7.1 Example Ontology (to be removed)

BugTracker.jpg

 
 @prefix rdfs:    <http://www.w3.org/2000/01/rdf-schema#>.
 @prefix owl:     <http://www.w3.org/2002/07/owl#> .
 @prefix xsd:     <http://www.w3.org/2001/XMLSchema#"> .
 @prefix dcterms: <http://purl.org/dc/elements/1.1/> .
 @prefix foaf:    <http://xmlns.com/foaf/0.1/>.
 @prefix bt:      <http://example.org/vocab/bugtracker#> .

 bt:Ontology a owl:Ontology;
      rdfs:label "Bug Tracker Example Ontology";
      rdfs:comment "An ontology for Bug Tracker example in the LDP Primer" .

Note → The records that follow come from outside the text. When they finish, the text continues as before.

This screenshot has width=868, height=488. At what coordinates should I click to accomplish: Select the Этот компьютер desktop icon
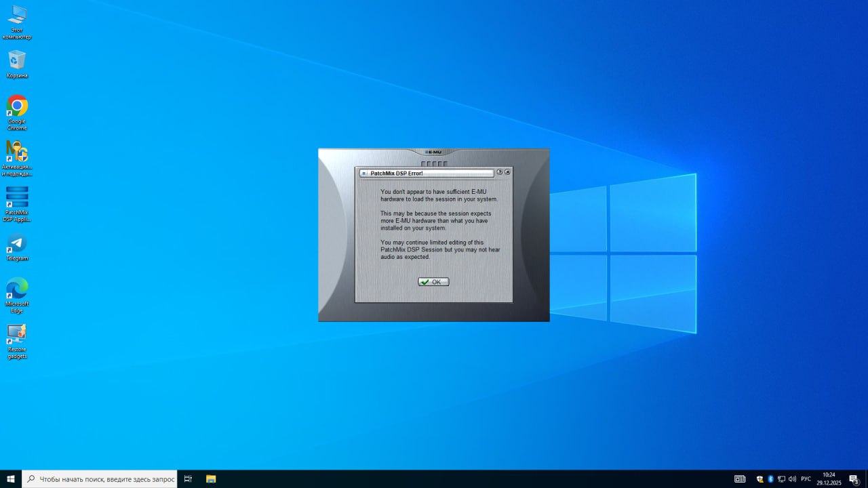[x=17, y=15]
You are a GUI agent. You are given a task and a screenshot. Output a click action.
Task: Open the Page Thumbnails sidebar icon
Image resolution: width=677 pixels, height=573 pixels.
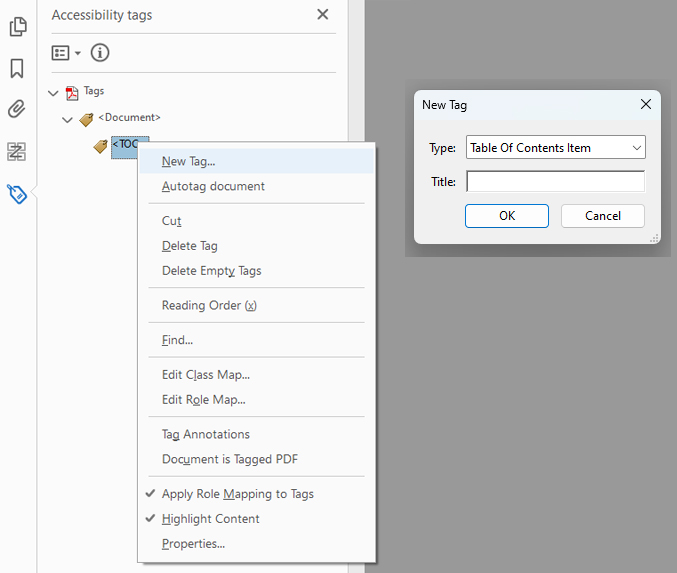pos(17,27)
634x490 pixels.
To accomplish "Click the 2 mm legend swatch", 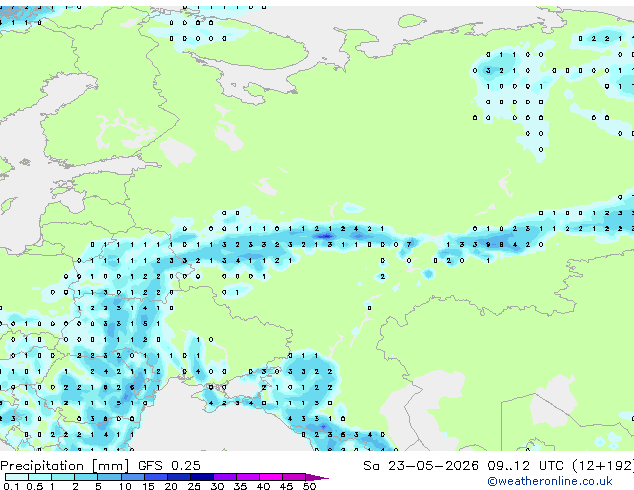I will (x=86, y=477).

 bt:tracksProject a owl:ObjectProperty;
      rdfs:domain bt:BugTracker;
      rdfs:range bt:Product .

 bt:hasBug a owl:ObjectProperty;
      rdfs:domain bt:Product;
      rdfs:range bt:Bug .

 bt:isInState a owl:ObjectProperty;
      rdfs:domain bt:Bug;
      rdfs:range xsd:string .

 bt:relatedBug a owl:ObjectProperty;
      rdfs:domain bt:Bug;
      rdfs:range bt:Bug .

 bt:Product a owl:Class;
    owl:subClassOf [
	a owl:Restriction ;
        owl:onProperty dcterms:title;
        owl:qualifiedCardinality "1"^^xsd:nonNegativeInteger ;
	owl:onDataRange xsd:string 
    ] . 

 bt:Bug a owl:Class;
    owl:subClassOf [
	a owl:Restriction ;
        owl:onProperty dcterms:created;
        owl:qualifiedCardinality "1"^^xsd:nonNegativeInteger ;
	owl:onDataRange xsd:dateTime 
    ];
    owl:subClassOf [
	a owl:Restriction ;
        owl:onProperty dcterms:creator;
        owl:qualifiedCardinality "1"^^xsd:nonNegativeInteger ;
	owl:onClass foaf:Person
    ];
    owl:subClassOf [
	a owl:Restriction ;
        owl:onProperty dcterms:title;
        owl:qualifiedCardinality "1"^^xsd:nonNegativeInteger ;
	owl:onDataRange xsd:string 
    ];
    owl:subClassOf [
	a owl:Restriction ;
        owl:onProperty bt:isInState;
        owl:qualifiedCardinality "1"^^xsd:nonNegativeInteger ;
	owl:onDataRange xsd:string 
    ] . 

8 Temporary

8.1 Basic concepts and terminology

8.1.1 LDPR

  • LDPRs are HTTP resources that can be created, modified, deleted and read using standard HTTP methods (i.e., POST, PUT/PATCH, DELETE, GET).
  • LDPRs use RDF to define their states.
  • You can request a Turtle representation of a LDPR and possibly other representations (e.g., XML/RDF)
  • LDP clients use Optimistic Collision Detection on update.
  • LDPRs set rdf:type explicitly.
  • LDP clients expect to encounter unknown properties and content.
  • LDP clients do not assume the type of a resource at the end of a link.

From WWW LDP presentation

8.1.2 LDPC

  • LDPCs are LDPRs
  • Clients can retrieve the list of resource members of an LDPC using GET
  • New resources are created using POST
  • Any resource can be POSTed to an LDPC – not just LDPRs
  • After POSTing a new resource to an LDPC, the new resource will appear as a member untilit is deleted.
  • Clients can retrieve information about an LDPC without retrieving a full representation of its content, including its members.
  • On deleting an LDPC the server MAY delete member resources.